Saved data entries

------------------------------------------------

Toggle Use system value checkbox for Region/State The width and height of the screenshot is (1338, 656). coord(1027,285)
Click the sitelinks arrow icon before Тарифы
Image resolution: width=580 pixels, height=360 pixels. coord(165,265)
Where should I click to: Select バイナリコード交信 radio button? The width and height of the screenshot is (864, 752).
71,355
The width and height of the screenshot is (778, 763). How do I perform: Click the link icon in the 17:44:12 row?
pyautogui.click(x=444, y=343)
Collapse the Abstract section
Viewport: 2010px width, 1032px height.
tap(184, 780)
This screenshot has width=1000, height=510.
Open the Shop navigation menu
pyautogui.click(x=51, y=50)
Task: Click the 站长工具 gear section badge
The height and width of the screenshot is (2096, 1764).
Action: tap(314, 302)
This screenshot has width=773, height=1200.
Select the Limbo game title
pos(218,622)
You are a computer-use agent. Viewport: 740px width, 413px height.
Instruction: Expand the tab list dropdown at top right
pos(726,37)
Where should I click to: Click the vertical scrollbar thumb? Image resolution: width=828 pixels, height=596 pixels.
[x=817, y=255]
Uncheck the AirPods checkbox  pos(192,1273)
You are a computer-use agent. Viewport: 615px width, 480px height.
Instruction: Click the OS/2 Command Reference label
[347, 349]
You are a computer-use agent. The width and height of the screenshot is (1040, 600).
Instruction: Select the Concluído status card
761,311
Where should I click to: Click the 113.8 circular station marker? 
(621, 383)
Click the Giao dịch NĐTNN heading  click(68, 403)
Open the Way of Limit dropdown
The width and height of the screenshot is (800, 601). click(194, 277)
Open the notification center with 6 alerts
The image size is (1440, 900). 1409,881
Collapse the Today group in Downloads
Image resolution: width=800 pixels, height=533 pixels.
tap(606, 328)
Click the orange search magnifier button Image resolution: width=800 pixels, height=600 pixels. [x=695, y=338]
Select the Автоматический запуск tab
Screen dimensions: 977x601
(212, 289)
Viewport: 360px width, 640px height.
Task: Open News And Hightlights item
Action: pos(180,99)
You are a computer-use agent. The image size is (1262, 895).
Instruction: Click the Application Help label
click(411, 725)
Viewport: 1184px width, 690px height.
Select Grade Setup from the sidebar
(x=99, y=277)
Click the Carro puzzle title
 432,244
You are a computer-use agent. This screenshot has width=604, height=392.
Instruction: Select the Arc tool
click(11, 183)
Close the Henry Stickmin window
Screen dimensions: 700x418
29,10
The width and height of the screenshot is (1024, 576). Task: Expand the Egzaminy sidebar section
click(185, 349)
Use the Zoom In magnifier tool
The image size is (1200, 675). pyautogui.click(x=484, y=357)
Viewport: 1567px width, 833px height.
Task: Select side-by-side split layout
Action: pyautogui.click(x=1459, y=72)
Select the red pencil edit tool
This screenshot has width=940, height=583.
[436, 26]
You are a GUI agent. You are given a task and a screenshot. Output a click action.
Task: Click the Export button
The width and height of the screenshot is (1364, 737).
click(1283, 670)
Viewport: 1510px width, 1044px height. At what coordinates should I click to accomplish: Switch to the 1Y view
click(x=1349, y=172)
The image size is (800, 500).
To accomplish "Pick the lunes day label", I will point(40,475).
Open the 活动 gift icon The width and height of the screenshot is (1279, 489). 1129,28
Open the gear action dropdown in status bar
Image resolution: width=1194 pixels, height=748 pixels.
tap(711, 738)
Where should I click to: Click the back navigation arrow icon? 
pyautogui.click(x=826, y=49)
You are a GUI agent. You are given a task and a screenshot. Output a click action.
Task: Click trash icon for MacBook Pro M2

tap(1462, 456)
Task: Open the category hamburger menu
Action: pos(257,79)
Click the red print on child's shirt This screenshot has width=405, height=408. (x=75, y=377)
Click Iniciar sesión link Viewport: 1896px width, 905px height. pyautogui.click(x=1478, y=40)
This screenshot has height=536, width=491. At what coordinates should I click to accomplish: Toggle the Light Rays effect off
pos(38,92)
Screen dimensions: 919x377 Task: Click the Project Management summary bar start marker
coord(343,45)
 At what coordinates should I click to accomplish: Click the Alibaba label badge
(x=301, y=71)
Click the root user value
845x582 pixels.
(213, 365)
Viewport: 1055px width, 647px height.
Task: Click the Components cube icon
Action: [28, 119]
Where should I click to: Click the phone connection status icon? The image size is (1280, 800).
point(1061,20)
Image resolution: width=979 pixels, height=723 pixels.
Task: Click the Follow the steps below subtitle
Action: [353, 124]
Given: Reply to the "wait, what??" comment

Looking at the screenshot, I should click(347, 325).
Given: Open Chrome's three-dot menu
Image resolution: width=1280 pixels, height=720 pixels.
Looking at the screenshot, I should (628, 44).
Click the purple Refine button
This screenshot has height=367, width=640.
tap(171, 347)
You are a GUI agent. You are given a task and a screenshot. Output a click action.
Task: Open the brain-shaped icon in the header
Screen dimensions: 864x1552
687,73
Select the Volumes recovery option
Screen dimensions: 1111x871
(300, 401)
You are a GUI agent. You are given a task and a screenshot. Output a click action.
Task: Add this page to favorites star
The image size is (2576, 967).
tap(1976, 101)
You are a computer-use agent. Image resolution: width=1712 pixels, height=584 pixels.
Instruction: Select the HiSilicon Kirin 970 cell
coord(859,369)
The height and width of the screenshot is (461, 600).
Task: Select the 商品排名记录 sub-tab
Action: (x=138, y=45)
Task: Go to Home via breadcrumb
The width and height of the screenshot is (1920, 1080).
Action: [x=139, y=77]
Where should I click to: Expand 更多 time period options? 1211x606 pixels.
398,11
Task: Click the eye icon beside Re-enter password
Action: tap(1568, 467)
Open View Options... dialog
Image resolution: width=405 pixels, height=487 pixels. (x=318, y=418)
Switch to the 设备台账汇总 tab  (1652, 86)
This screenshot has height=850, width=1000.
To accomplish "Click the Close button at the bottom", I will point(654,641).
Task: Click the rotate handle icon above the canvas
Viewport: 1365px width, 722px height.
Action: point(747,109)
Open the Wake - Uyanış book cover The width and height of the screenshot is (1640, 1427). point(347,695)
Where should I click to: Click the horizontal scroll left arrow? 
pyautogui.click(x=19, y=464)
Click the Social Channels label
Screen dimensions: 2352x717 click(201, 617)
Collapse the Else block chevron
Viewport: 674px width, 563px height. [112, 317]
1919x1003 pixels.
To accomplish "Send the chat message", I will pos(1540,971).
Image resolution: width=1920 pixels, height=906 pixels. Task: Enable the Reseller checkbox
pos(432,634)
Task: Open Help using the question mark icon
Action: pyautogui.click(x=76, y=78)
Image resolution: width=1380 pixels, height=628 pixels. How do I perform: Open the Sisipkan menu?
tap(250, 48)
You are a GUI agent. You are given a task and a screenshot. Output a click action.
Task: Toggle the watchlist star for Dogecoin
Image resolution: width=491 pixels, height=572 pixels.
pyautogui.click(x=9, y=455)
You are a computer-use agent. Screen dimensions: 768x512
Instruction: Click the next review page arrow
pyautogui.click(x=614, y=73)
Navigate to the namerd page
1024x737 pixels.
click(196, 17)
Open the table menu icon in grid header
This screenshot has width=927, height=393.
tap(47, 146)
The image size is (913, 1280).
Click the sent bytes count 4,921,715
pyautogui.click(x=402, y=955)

------------------------------------------------

### EXERCISE DIRECTIONS:
Return every line from the records above that holds the word "value".

### RESULT BELOW:
Toggle Use system value checkbox for Region/State The width and height of the screenshot is (1338, 656). coord(1027,285)
Click the root user value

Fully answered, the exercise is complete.